O filme abre com Louise em uma missão noturna para o médico, levando um cadáver para o Sena e despejando-o dentro dele. Esta é a última vítima de um procedimento fracassado. Desde o grande sucesso de Genessier com Louise, seu trabalho não tem corrido bem, e logo ele a envia para seqüestrar outra mulher. Sua filha Christiane (Edith Scob) espera sedada em um quarto trancado, seu rosto esfolado escondido por uma máscara para que apenas seus olhos se movam. Tendo relatado o desaparecimento de Christiane após o acidente, Genessier identifica a mulher morta no rio como sua filha e se prepara para remover o rosto da nova vítima, Paulette (Beatrice Altariba).
O filme é feito em um estilo sóbrio e mudo, com preto e branco e os ângulos de câmera bizarros muito amados pelo film noir. Observe uma cena no cemitério, onde o médico foi esconder um corpo em sua própria tumba familiar. No portão do cemitério, um grito de galhos mortos contra o céu domina a composição, de modo que os seres humanos parecem diminuídos sob seu contorno acentuado. Há surrealismo aqui, e nas gaiolas de forma estranha que contêm seus cães experimentais, e a maneira como sua mansão parece ao mesmo tempo enorme (com corredores sem limites) e tão pequena que podemos ouvir os cães da garagem. A forma de fato que ele apresenta o ultrajante está na tradição de Bunuel, que sentiu que a única resposta ao chocante era se recusar a ser chocado por ele.
Franju (1912-1987) foi um co-fundador da Cinemateca Francaise, trabalhou durante a guerra para esconder seus tesouros dos nazistas, e começou a fazer feições somente em 1949. Ele trabalhou principalmente no gênero horror (“Eyes Without a Face” foi originalmente lançado na América do Norte como “The Horror Chamber of Dr. Faustus”, embora não contivesse nenhuma câmara e nenhum Fausto). Ele está preocupado com o humor, não com a história, e assim este filme termina não com uma resolução convencional, mas com uma imagem que poderia ter vindo de uma pintura de Dali: A filha sem rosto vagueia pela madeira, rodeada de pombas.

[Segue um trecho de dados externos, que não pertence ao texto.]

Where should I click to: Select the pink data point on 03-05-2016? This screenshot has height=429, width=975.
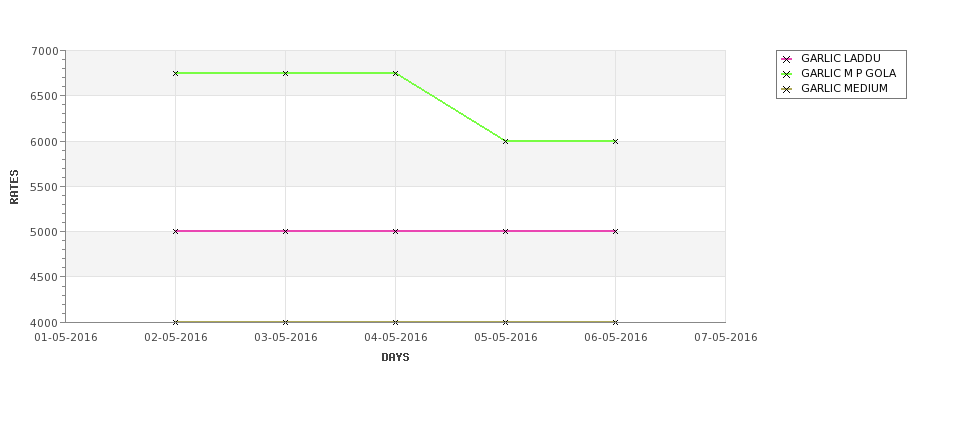click(285, 231)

Uma das tarefas enfrentadas pelos cinéfilos sérios é distinguir bons filmes em gêneros desonestos. É insuportável afirmar que você “nunca” vê filmes de terror (ou Westerns, musicais, filmes de guerra, romances de adolescentes ou imagens de slasher). Você está apresentando a ignorância como gosto. O truque é encontrar os bons. Os críticos auteus franceses fizeram muitos trabalhos úteis, ressuscitando gêneros e reabilitando reputações, mas nem sempre estavam certos – e além disso, você tem que sentir isso por si mesmo. Se um filme prende minha atenção, é de uma forma ou de outra um bom filme. Se ele se move ou me encanta, se pode ser ótimo. Se me distrai com suas convenções, cenas obrigatórias e descuido ou falta de ambição, ele merece ser jogado de volta ao gênero.
“Olhos sem rosto” passa no meu teste. Ele me emocionou com sua história – ou melhor, com sua falta dela. Não há sentido de uma conclusão no caminho, mas mais um sentido de que o Professor pode permanecer para sempre em seu teatro de operações, cortando rostos enquanto sua filha fica louca. Isso me comoveu porque a filha, uma vez que entende o que está acontecendo, está mais destroçada por causa das vítimas de seu pai do que por seu próprio destino. Sobre esta fundação Franju constrói um elegante trabalho visual; aqui está um filme de terror no qual os gritos não são dos personagens, mas das imagens.